[feat] Add finetune code for Yi-VL model #368

minlik · 2024-01-30T09:49:19Z

The code is mostly modified from LLaVA

Prerequistes -> Prerequisites

* [doc][feat] modified readme_CN. * [doc][feat] modified readme_CN. --------- Co-authored-by: YShow <66633207+Yimi81@users.noreply.github.com>

Yimi81 · 2024-02-01T06:57:56Z

@minlik Thank you for your PR, I will test it

* [doc][feat] modified readme. * [doc][feat] modified readme. * [doc][feat] modified readme. * [doc][feat] modified readme. * [doc][feat] modified readme. * [doc][feat] modified readme.
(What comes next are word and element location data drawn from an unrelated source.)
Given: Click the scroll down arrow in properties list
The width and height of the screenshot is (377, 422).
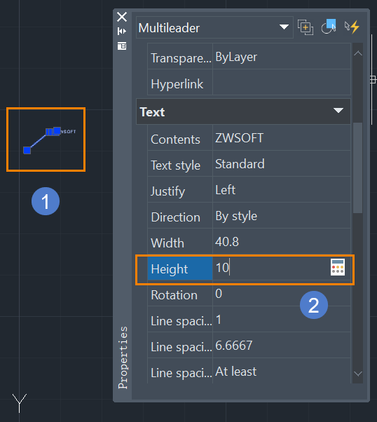Looking at the screenshot, I should pos(358,374).
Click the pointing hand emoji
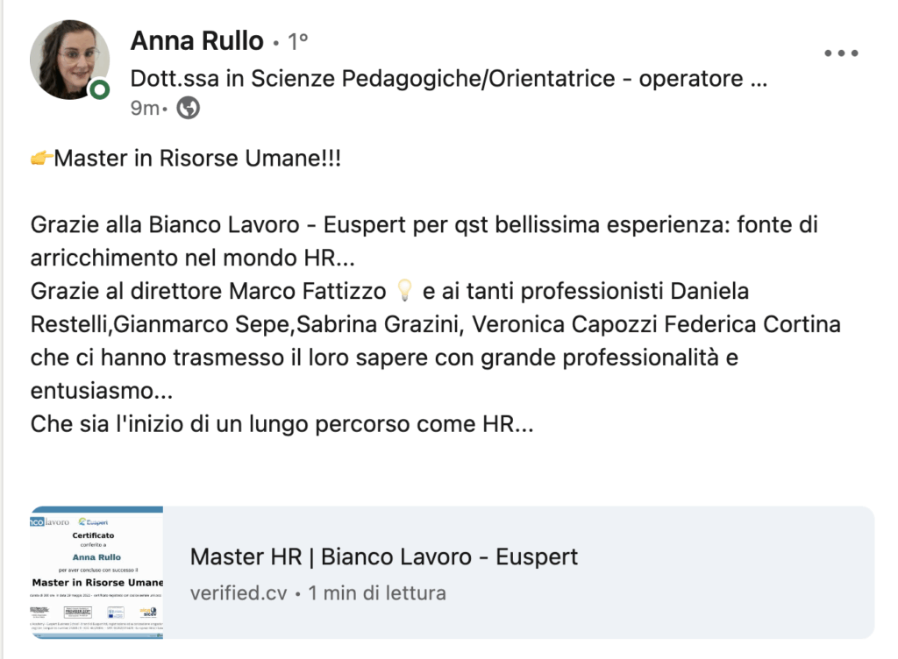The width and height of the screenshot is (898, 659). click(41, 159)
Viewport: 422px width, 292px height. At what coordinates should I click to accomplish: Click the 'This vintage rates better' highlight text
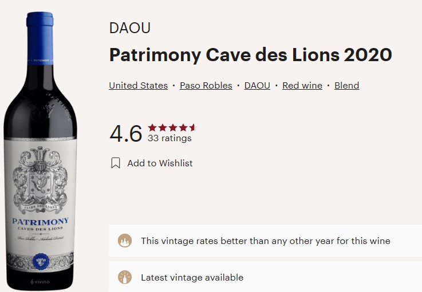click(265, 241)
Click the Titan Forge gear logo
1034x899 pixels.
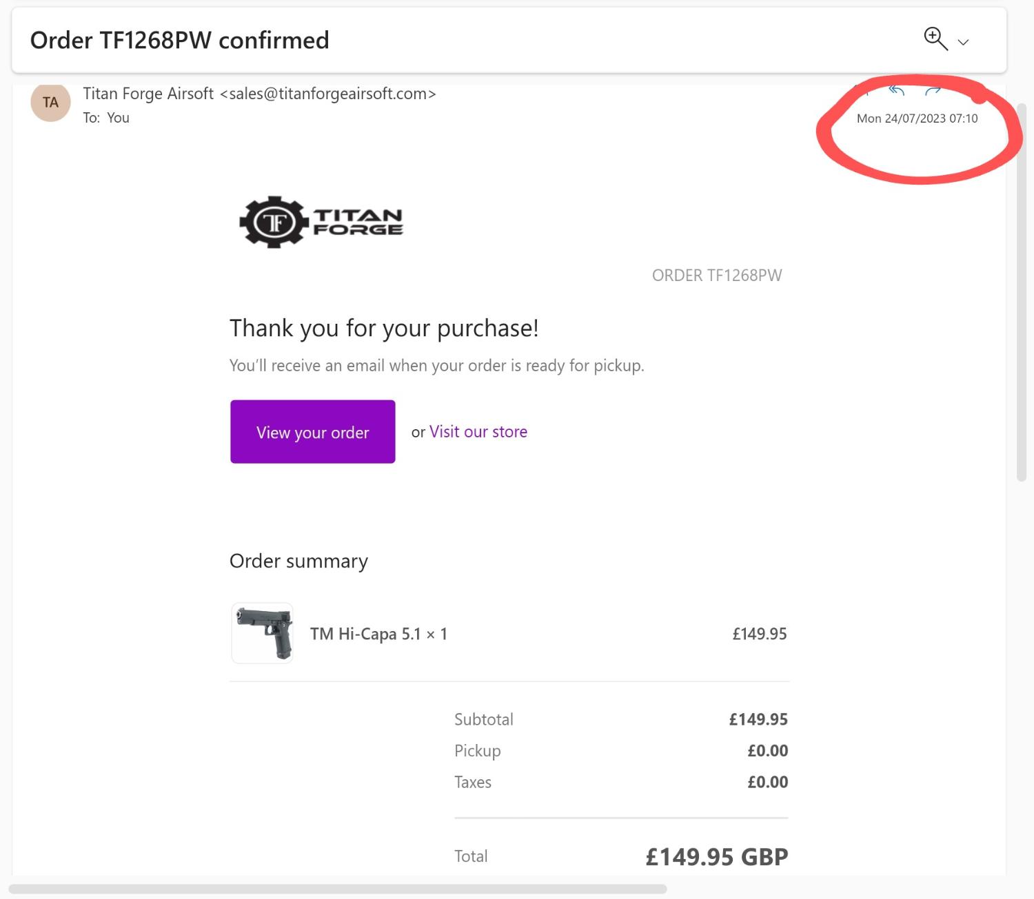tap(274, 222)
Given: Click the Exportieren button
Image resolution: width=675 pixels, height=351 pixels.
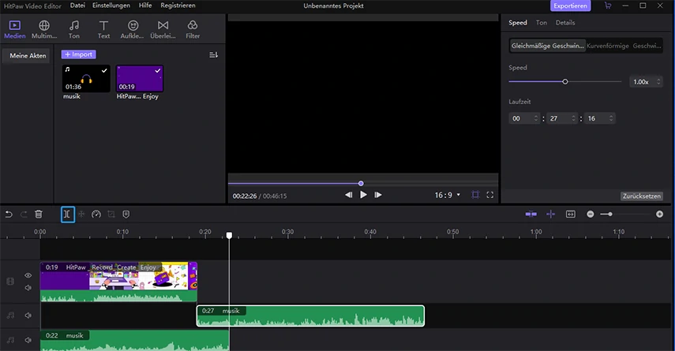Looking at the screenshot, I should [x=570, y=6].
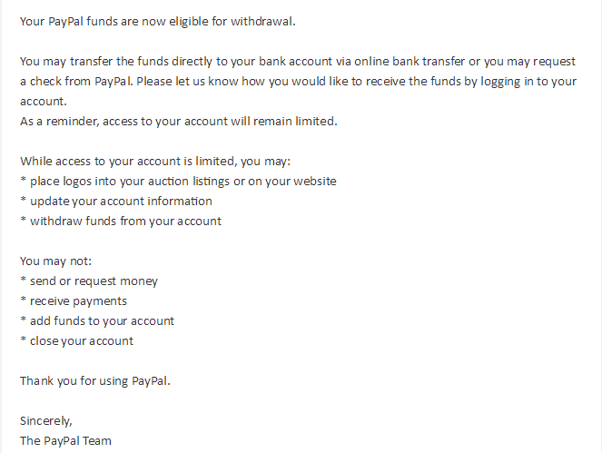Click the 'Sincerely,' closing line
The width and height of the screenshot is (602, 453).
coord(46,421)
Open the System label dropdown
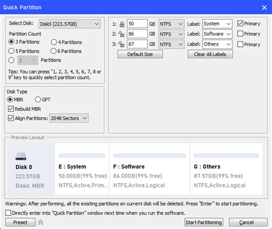The image size is (272, 229). point(217,24)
Yimi81 · 2024-02-01T14:18:21Z

Can you provide your environment? Both the official configuration of llava and the requirements. txt you provided reported errors. It would be great if you could provide a step in readme to reproduce your environment
The various errors I encountered:

- Import error
    from llava.train.llama_flash_attn_monkey_patch import replace_llama_attn_with_flash_attn
- ModuleNotFoundError: No module named 'llava'
- ImportError: cannot import name 'ShardedDDPOption' from 'transformers.trainer'
- ImportError: libcudart.so.12: cannot open shared object file: No such file or directory

minlik · 2024-02-01T15:19:57Z

Can you provide your environment? Both the official configuration of llava and the requirements. txt you provided reported errors. It would be great if you could provide a step in readme to reproduce your environment The various errors I encountered:
- Import error
    from llava.train.llama_flash_attn_monkey_patch import replace_llama_attn_with_flash_attn
- ModuleNotFoundError: No module named 'llava'
- ImportError: cannot import name 'ShardedDDPOption' from 'transformers.trainer'
- ImportError: libcudart.so.12: cannot open shared object file: No such file or directory

I have updated the requirements in the latest commit here. I suggest you reinstall the requirements.txt under VL folder, and these errors should be resolved.

- Import error
    from llava.train.llama_flash_attn_monkey_patch import replace_llama_attn_with_flash_attn
- ModuleNotFoundError: No module named 'llava'

I have added PYTHONPATH=../../:$PYTHONPATH in the training scripts to ensure python environment

- ImportError: cannot import name 'ShardedDDPOption' from 'transformers.trainer'

I use transformers==4.34.0 because transformers removed ShardedDDPOption since 4.35. I will fix it later, but for now, 4.34.0 is okay

- ImportError: libcudart.so.12: cannot open shared object file: No such file or directory

I think the error is related to the torch version and cuda version. You may need to reinstall some packages following here.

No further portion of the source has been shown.